» **Task description**: Reproduce the listing lines from the line that contains "How do I perform: Click the orange coop logo?" through the line that contains "pyautogui.click(x=147, y=90)", including both. Leave the pictures out of your answer.

-- start of Supplied material --

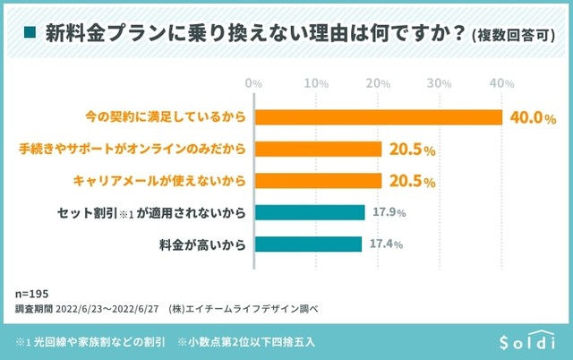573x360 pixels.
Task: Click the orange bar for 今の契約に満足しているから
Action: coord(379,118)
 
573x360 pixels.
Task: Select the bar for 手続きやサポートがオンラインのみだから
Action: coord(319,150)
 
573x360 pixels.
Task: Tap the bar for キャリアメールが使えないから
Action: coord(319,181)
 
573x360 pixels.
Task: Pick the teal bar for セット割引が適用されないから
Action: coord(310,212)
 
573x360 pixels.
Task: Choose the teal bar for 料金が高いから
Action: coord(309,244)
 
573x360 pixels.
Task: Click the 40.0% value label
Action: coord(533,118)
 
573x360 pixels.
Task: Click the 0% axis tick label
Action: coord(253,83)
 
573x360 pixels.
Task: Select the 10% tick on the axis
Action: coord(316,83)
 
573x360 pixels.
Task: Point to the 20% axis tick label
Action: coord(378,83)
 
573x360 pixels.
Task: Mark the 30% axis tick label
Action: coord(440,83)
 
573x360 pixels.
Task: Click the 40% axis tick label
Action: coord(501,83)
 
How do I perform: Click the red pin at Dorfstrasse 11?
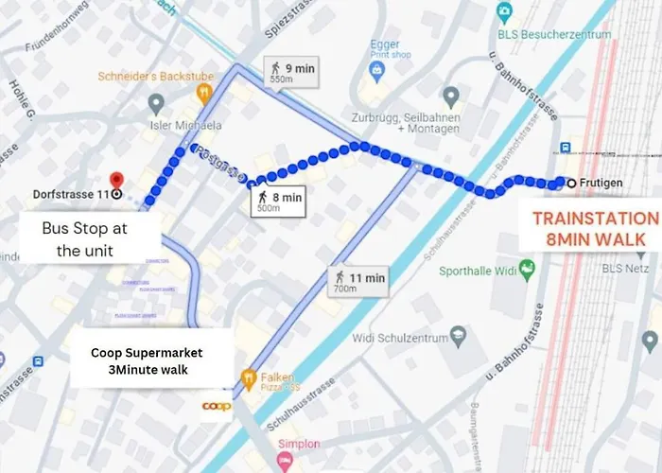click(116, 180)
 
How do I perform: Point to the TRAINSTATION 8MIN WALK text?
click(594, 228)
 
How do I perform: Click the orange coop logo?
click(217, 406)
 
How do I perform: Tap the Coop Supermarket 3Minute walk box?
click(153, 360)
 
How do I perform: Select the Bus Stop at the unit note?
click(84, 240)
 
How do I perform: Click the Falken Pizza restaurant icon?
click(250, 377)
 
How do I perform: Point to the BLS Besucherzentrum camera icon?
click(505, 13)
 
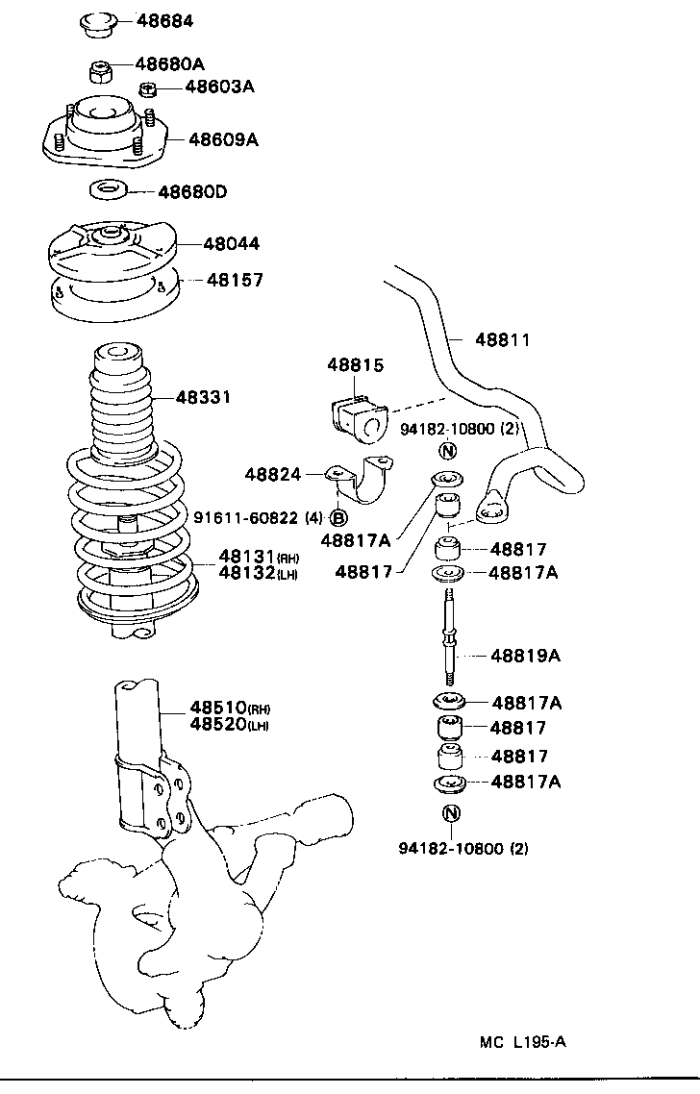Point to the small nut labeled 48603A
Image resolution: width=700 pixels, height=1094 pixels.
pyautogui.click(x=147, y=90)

-- end of Supplied material --
-- start of Supplied material --

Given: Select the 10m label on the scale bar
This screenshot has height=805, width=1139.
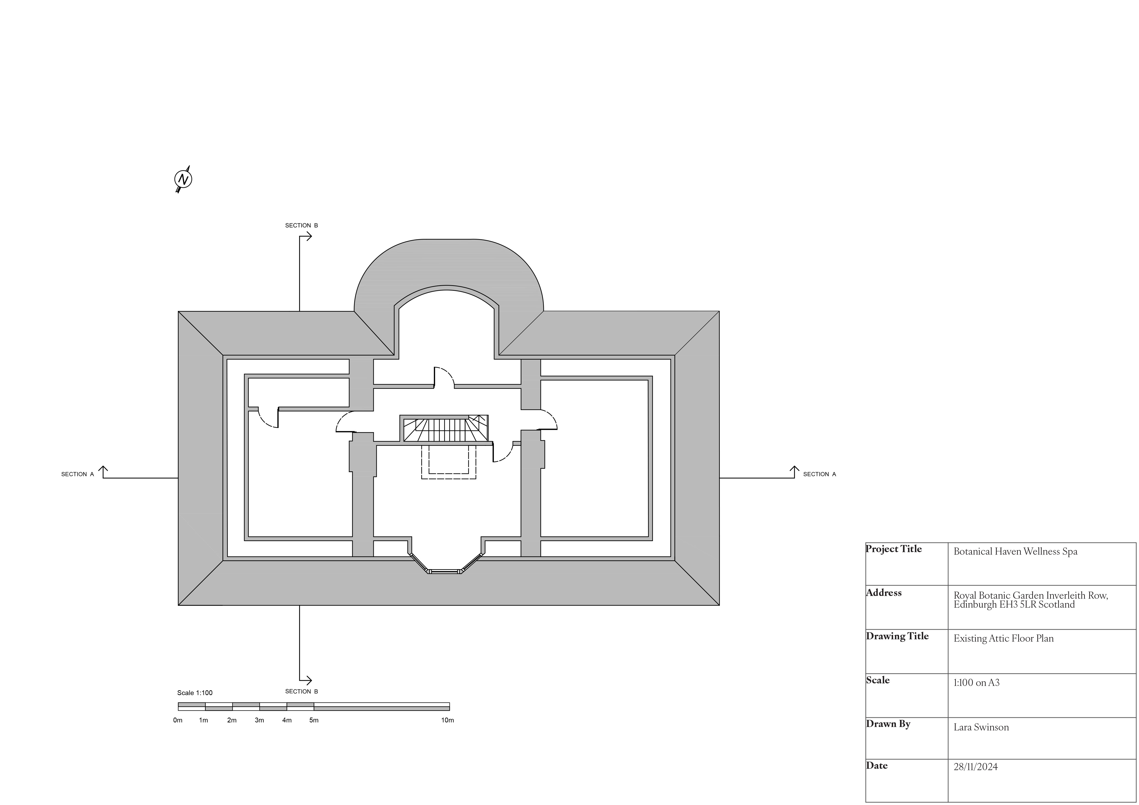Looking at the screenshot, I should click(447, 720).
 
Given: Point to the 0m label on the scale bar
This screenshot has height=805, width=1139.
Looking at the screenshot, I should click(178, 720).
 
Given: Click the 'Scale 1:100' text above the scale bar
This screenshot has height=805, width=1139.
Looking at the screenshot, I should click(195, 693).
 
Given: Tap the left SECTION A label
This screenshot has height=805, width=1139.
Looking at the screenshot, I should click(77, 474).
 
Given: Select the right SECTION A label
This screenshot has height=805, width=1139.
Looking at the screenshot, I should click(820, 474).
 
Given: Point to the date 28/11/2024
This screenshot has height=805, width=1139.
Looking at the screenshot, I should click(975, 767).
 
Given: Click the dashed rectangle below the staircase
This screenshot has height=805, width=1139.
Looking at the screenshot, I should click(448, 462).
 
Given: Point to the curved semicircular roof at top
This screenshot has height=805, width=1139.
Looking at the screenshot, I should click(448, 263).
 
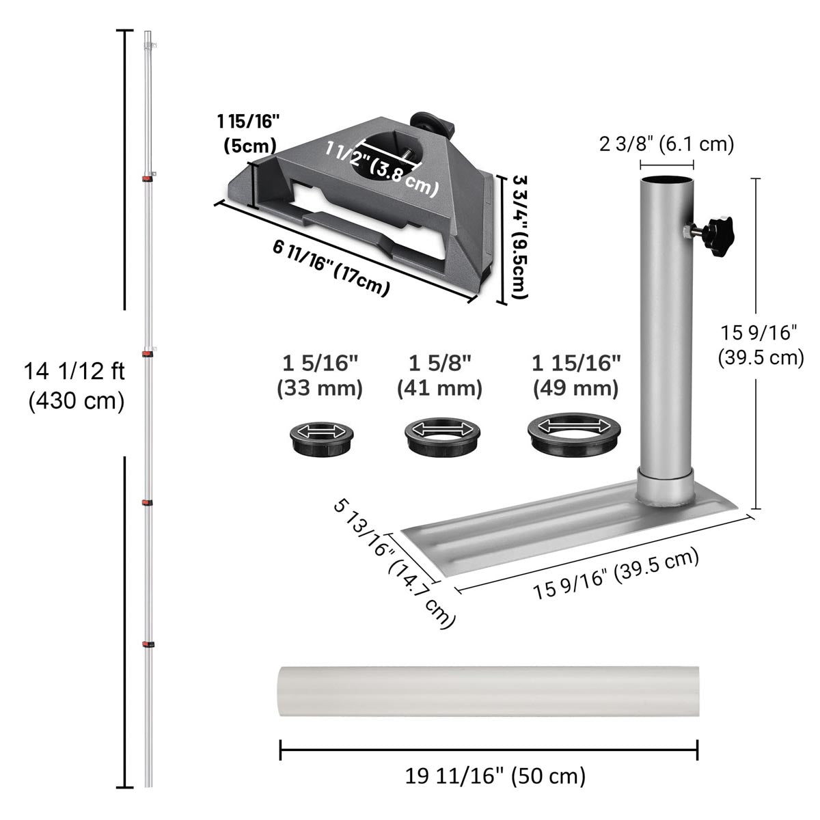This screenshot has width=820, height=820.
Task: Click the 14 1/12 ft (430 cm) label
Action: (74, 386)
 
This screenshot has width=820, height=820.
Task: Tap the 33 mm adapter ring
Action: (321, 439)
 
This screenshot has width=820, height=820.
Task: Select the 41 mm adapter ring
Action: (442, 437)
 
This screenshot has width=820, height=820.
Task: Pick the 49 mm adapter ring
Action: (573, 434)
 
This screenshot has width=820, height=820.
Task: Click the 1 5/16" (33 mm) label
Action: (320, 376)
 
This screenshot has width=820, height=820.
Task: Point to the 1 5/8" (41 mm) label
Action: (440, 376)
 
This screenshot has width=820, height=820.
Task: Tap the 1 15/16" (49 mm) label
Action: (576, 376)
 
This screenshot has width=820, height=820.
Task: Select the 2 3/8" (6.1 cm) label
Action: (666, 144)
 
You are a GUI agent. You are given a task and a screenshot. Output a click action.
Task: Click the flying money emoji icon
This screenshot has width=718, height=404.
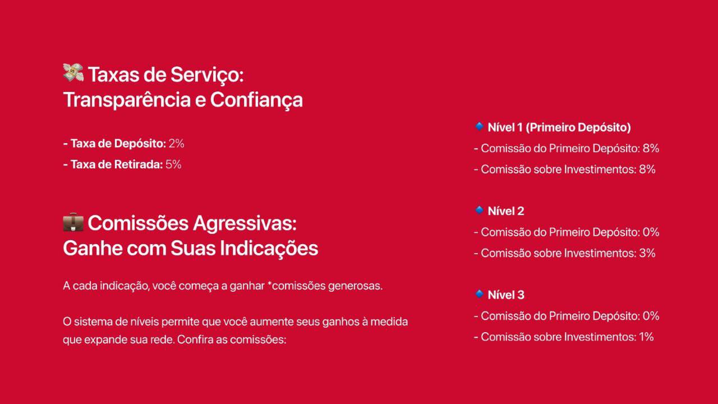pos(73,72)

-- end of Supplied material --
-- start of Supplied material --

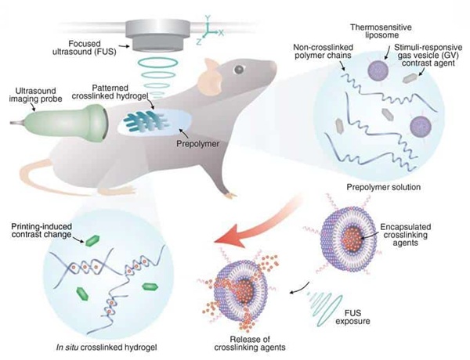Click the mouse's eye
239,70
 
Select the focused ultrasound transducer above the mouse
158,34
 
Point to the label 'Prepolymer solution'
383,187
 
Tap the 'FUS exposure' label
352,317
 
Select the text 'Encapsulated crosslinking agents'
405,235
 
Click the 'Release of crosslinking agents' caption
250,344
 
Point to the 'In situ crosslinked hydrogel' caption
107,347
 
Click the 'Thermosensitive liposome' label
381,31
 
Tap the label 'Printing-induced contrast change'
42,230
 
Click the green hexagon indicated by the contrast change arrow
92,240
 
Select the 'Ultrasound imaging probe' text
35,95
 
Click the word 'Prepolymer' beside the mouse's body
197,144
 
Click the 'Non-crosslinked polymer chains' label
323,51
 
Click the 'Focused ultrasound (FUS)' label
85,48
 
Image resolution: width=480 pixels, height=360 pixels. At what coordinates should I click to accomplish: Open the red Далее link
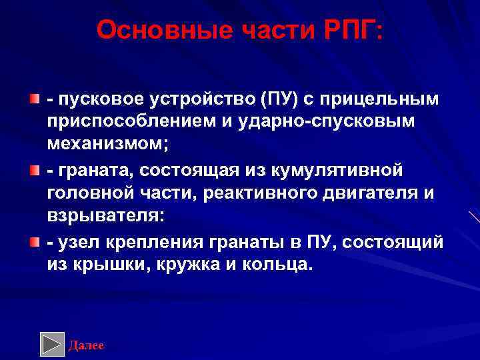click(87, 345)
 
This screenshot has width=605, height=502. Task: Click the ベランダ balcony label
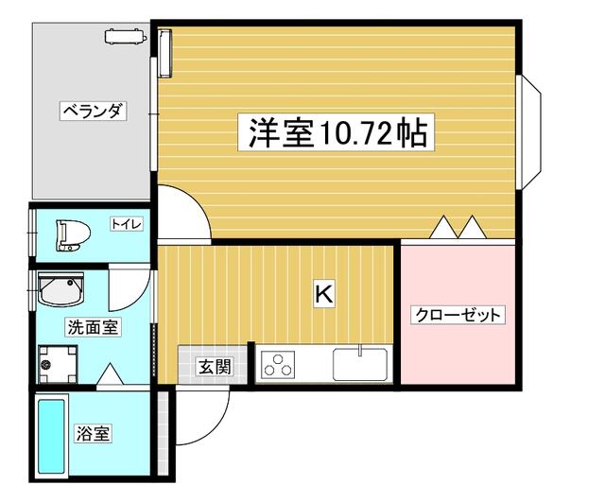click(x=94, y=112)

-- end of Supplied material --

» **Task result**:
How do I perform: Click the orange coop logo?
click(217, 406)
 
How do I perform: Tap the Coop Supermarket 3Minute walk box?
click(153, 360)
 
How do I perform: Select the Bus Stop at the unit note?
click(84, 240)
 
How do I perform: Click the Falken Pizza restaurant icon?
click(250, 377)
 
How do I perform: Point to the BLS Besucherzentrum camera icon?
click(505, 13)
 
Point to the small nut labeled 48603A
Image resolution: width=700 pixels, height=1094 pixels.
pyautogui.click(x=147, y=90)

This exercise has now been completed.